Hagerty v. Hagerty
This text of 52 So. 2d 432 (Hagerty v. Hagerty) is published on Counsel Stack Legal Research, covering Supreme Court of Florida primary law. Counsel Stack provides free access to over 12 million legal documents including statutes, case law, regulations, and constitutions.
Opinion
HAGERTY et al.
v.
HAGERTY et al.
Supreme Court of Florida, Division A.
*433 Felix, Taylor & Kniskern and C.B. Kniskern, Jr., all of Miami, Irving Cypen, Miami Beach, and Alexander T. Hussey, New York City, for appellants.

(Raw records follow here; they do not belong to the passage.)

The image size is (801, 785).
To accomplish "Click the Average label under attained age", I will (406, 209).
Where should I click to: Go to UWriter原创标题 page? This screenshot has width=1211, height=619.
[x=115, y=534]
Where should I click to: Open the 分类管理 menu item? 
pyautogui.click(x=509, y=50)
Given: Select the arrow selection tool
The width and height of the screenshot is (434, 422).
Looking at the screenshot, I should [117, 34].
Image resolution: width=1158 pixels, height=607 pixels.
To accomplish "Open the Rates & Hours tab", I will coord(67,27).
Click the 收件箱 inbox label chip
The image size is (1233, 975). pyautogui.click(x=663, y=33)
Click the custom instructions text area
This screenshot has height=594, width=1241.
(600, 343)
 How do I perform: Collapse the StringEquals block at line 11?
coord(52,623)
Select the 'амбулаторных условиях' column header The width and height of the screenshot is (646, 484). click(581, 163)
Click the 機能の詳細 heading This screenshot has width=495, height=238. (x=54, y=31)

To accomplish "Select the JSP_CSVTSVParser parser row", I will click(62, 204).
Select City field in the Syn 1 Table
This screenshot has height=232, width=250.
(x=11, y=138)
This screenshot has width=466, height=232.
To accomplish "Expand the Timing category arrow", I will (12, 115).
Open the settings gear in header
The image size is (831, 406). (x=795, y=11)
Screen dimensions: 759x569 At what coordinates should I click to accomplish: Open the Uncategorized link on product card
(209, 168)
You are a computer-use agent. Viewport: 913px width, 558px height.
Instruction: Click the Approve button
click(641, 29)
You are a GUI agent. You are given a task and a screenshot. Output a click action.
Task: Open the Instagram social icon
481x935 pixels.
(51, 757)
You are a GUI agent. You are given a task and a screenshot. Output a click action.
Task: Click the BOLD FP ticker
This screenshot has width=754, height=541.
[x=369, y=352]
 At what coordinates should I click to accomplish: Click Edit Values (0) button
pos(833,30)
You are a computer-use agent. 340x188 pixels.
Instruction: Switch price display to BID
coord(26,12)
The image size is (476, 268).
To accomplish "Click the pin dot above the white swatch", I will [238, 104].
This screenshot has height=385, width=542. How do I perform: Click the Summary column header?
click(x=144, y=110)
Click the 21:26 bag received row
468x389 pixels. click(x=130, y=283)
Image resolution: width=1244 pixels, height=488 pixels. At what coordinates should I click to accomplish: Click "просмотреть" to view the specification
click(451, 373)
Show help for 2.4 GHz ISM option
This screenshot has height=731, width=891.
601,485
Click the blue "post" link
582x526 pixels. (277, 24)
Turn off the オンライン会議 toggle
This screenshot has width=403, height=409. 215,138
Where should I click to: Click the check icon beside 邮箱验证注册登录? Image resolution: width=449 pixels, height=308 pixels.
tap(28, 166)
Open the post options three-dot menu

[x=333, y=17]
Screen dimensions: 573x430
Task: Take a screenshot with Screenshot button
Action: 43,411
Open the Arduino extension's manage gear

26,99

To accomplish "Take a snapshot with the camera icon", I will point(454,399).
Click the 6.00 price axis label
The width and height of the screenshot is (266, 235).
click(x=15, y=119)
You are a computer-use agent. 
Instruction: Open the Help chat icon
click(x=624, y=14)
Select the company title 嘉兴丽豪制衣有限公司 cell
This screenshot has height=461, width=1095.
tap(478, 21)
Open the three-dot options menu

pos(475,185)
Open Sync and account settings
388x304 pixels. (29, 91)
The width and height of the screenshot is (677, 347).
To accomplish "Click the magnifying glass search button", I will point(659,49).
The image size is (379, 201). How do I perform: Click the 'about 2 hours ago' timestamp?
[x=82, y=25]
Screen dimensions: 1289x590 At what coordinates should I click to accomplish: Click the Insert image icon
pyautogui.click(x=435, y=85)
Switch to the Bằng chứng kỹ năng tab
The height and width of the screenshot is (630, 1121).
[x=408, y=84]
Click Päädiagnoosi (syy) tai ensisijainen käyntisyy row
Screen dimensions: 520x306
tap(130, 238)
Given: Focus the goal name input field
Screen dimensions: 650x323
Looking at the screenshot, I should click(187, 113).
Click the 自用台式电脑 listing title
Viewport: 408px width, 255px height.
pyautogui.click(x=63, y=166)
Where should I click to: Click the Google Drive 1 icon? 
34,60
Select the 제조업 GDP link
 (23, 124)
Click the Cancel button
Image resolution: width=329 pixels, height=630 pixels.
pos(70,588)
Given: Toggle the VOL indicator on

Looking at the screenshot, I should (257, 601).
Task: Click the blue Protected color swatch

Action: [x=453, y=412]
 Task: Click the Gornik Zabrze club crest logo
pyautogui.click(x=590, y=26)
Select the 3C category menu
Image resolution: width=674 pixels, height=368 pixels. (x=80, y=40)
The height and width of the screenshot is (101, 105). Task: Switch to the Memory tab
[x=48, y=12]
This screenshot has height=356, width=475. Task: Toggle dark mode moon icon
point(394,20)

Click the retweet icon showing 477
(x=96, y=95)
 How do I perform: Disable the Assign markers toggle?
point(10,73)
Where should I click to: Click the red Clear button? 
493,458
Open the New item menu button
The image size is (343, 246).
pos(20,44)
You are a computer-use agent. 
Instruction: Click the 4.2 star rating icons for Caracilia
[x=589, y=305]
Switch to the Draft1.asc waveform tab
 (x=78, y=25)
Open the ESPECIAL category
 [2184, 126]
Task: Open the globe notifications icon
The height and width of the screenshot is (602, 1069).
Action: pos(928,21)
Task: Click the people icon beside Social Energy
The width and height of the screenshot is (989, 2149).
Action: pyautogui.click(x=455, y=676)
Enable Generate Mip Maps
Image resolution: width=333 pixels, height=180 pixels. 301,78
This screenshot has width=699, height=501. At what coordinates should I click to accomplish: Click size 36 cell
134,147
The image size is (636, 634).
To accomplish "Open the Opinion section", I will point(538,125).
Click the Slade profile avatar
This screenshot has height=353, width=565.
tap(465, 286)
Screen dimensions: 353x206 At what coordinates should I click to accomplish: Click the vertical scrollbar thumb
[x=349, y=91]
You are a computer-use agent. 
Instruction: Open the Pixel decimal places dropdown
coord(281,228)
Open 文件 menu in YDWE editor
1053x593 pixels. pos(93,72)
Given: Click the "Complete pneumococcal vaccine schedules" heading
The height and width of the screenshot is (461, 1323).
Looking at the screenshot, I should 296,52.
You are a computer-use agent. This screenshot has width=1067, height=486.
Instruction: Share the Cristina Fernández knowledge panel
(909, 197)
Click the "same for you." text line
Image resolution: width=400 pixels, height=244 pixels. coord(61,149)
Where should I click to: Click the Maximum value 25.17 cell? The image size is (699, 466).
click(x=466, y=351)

Mitchell D. Price, Zaring & Florence, Miami, for appellee.
THOMAS, Justice.
This is a contest between three sons of the testator and the administrator of the estate of a fourth son, on the one part, and the widow and stepmother, on the other part, to determine the ownership of two bank accounts and the responsibility for estate and gift taxes.
The testator deposited money in a Miami bank and he and his wife signed a signature card authorizing the bank to recognize the signature of either on checks for withdrawals and providing further: "Either one or both or the survivor of either are authorized to sign checks. Signature of either one or the survivor to be sufficient for withdrawals of all or any part of the funds standing to the credit of the account." Additional deposits were made and checks drawn on this account both by the testator and his wife.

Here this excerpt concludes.